WORK INSTRUCTIONS:
A word-for-word copy of the entries is needed, and it should contain no images.

---------- DATA SUPPLIED

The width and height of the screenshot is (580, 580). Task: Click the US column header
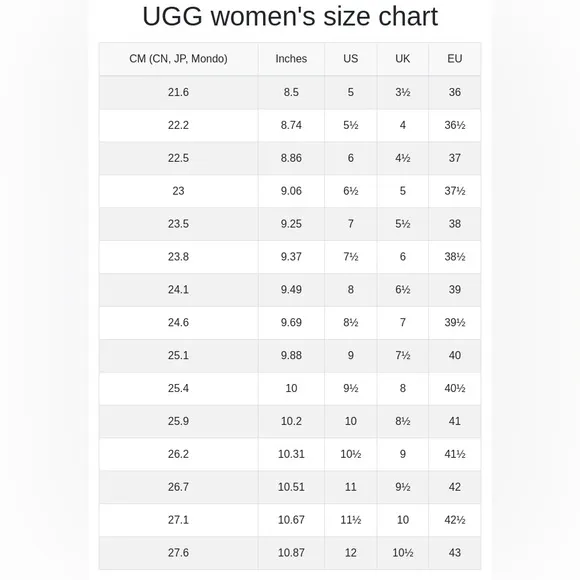pyautogui.click(x=351, y=59)
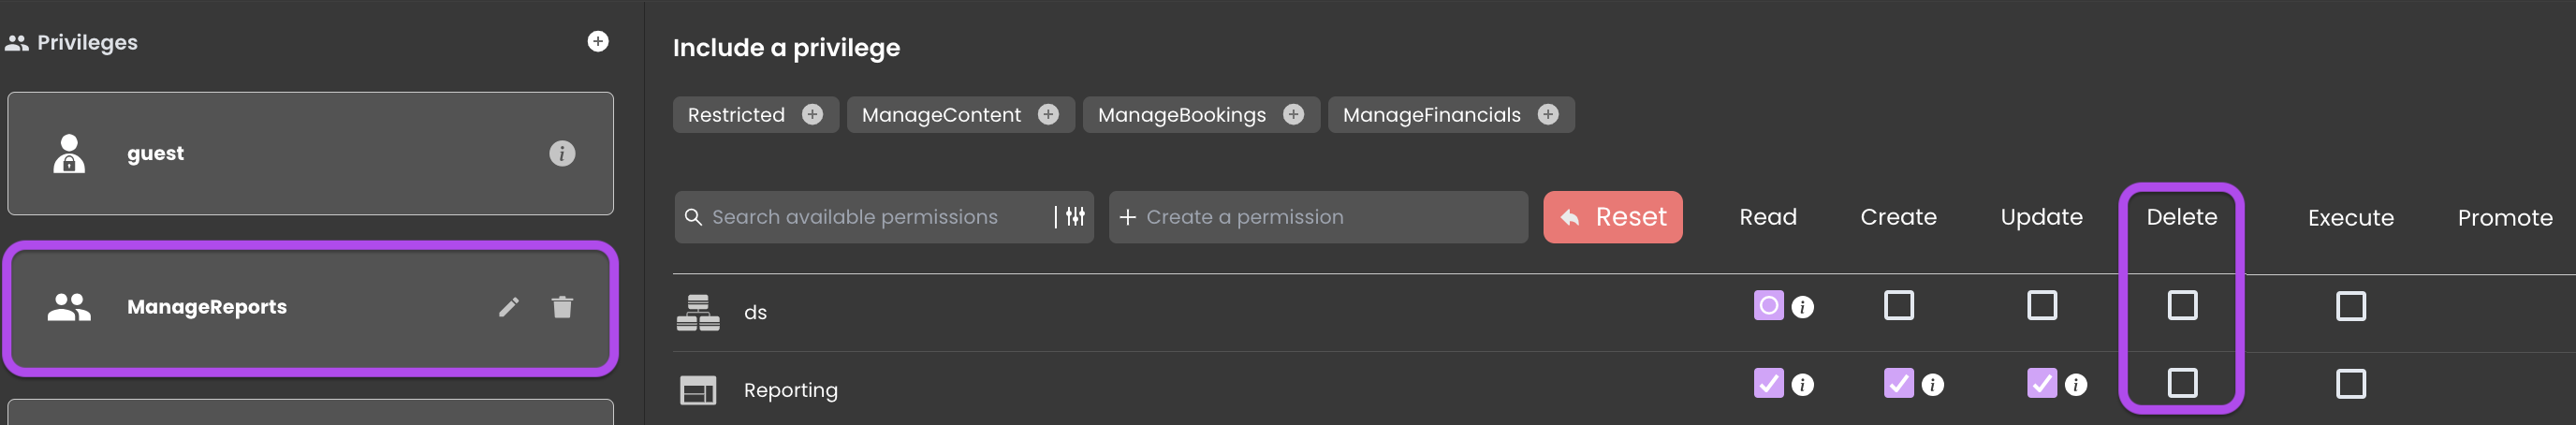
Task: Toggle the ds Read permission box
Action: coord(1768,305)
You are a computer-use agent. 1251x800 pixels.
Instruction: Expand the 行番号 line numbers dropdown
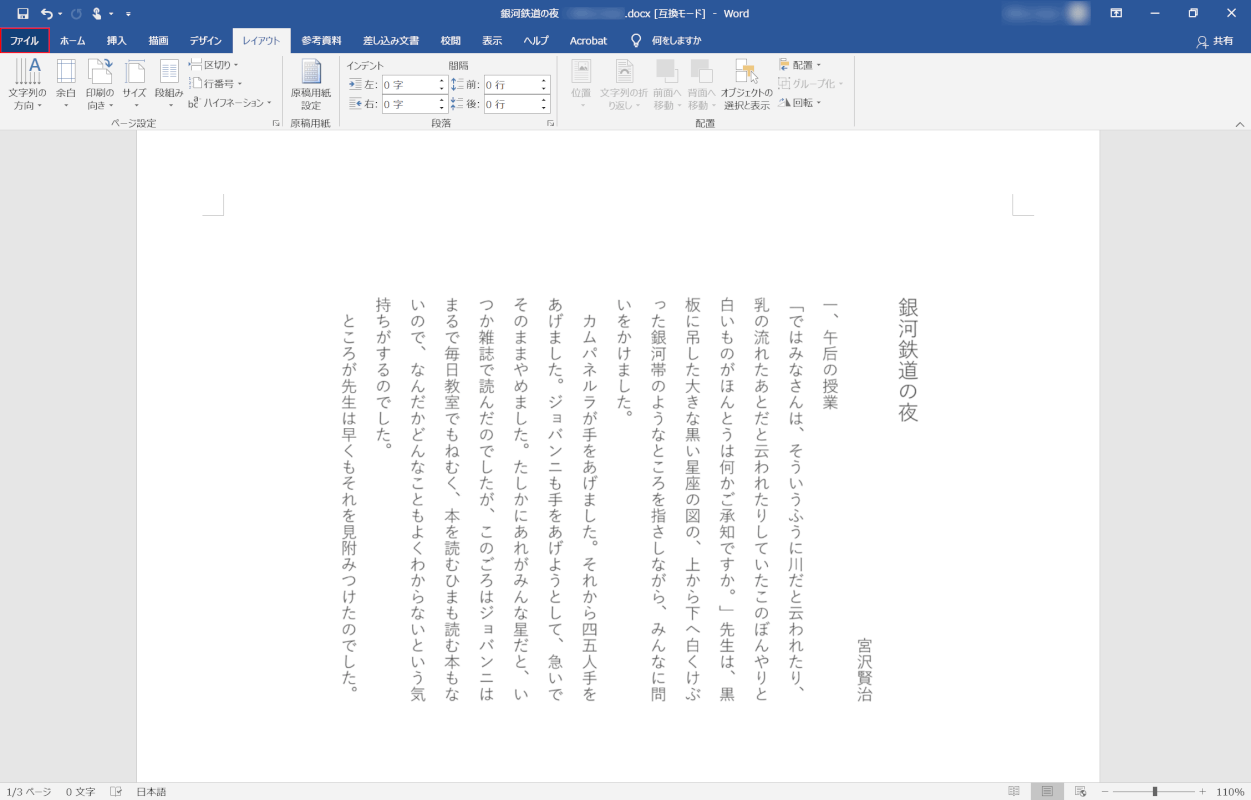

--------------------

EXERCISE RESPONSE:
The width and height of the screenshot is (580, 580). Task: Click the US column header
pyautogui.click(x=351, y=59)
Task: Toggle the ds Read permission box
Action: coord(1768,305)
You are a computer-use agent. 1251x800 pixels.
Instruction: Expand the 行番号 line numbers dropdown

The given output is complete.